Le Sourd, who was first introduced to Coppola by the late and highly-esteemed cinematographer Harris Savides ASC, has only ever shot film on long form narratives, and counts Ridley Scott’s A Good Year (2006), Gabriele Muccino’s Seven Pounds (2008) and Wong Kar-Wai’s The Grandmaster (2013) amongst his string of credits.
“Sofia and I both love the texture of film,” he says “In terms of the pastel colours, dark shadows and skin tones she wanted for this story, my feeling was that film was a really good fit.”
Le Sourd opted to shoot the entire production – interiors, exteriors and nightime sequences – using KODAK VISION3 500T 5219, reasoning that, “I like the grain, texture and lower contrast you can achieve with the 500T.”
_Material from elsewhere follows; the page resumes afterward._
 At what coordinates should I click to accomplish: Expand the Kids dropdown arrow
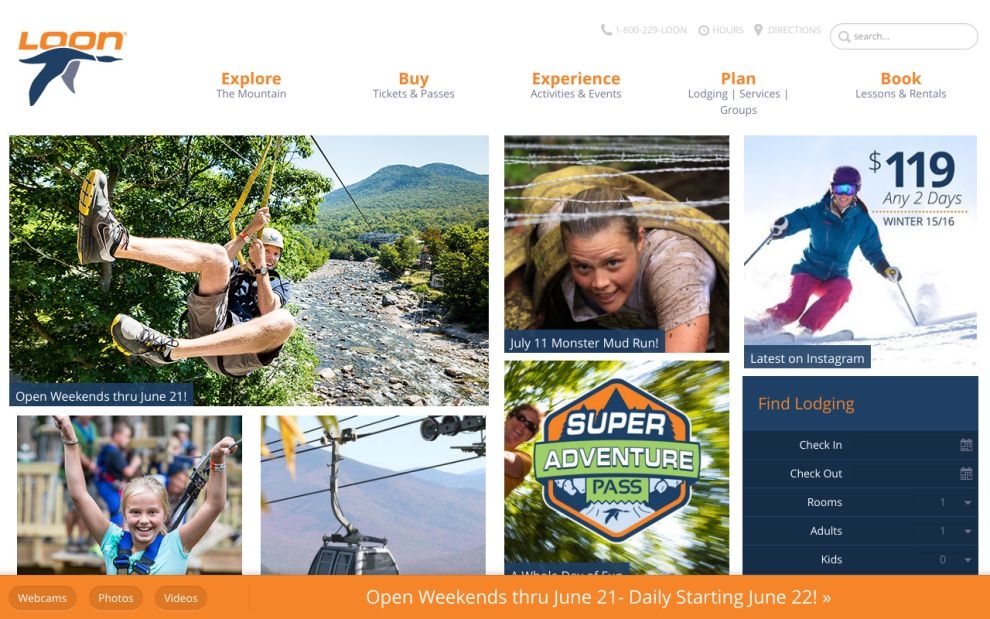click(967, 560)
Working closely with Fotokem in Los Angeles, Le Sourd decided to pull-process all of the footage – a technique favoured by his friend Savides – in which the exposed negative for The Beguiled was pulled by one stop via underdevelopment in the bath.
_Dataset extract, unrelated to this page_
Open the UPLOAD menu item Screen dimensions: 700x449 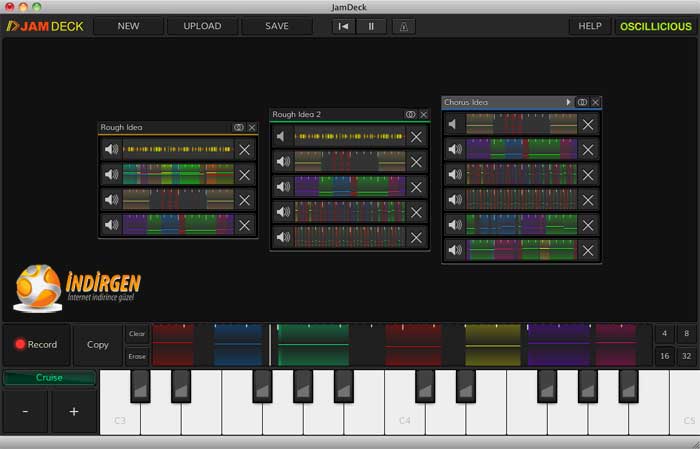[202, 26]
“Pull-processing has the effect of reducing the overall grain and contrast, protecting details in the highlights and blacks, and enhancing the range of pastel colours in the visual palette,” Le Sourd explains. “The result is a soft, elegant image with lots of image detail in the shadows, even in our darker candle-lit scenes.”
To emphasise the confinement of the protagonists within the seminary, and to capture the body language of the performers, Le Sourd framed The Beguiled in 1.66:1 aspect ratio.
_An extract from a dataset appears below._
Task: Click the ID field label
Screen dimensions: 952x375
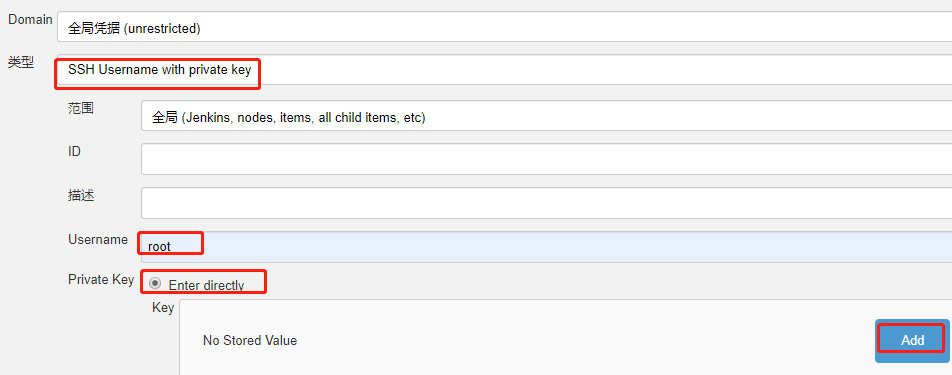Action: coord(75,151)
“When you shoot in a wider format, you necessarily have to frame wider to see the body language,” he explains. “The narrower, taller 1.66:1 aspect ratio meant I could keep the image tighter on the characters, to convey a sense of imprisonment, but also capture their all-important physical gestures and movements.”
Le Sourd operated on the production, using Cooke S2 lenses for daylight scenes and exteriors, and faster Zeiss Ultra Speeds for nightime interiors and exteriors in the dark forest. Both sets of lenses were adjusted by Panavision Los Angeles, to align visual characteristics such as colour, bokeh and lens flares. Specific magnetic lens fittings were also made to yield a subtle vignetting of the image, emulating Tintype portraits of the 1860s and 1870s, which Le Sourd describes as “very simple, but very smart-looking.”
A vital component in the visual storytelling involved a near static camera, as he explains: “Sofia does not like the camera to move for the sake of it. She prefers to keep things simple: to let the performances and the mise en scèneto get straight to the emotion of a scene. We didn’t have any playback on-set, no video tap, which meant she put faith and trust in all of us, especially in my composition and framing, and particularly in film.”
Looking back on the decision to shoot The Beguiled on Kodak 35mm, Le Sourd remarks, “Film is still so beautiful, and delivers great-looking results. For Sofia and me, 35mm was without doubt the best approach for the dynamic looks of this production.”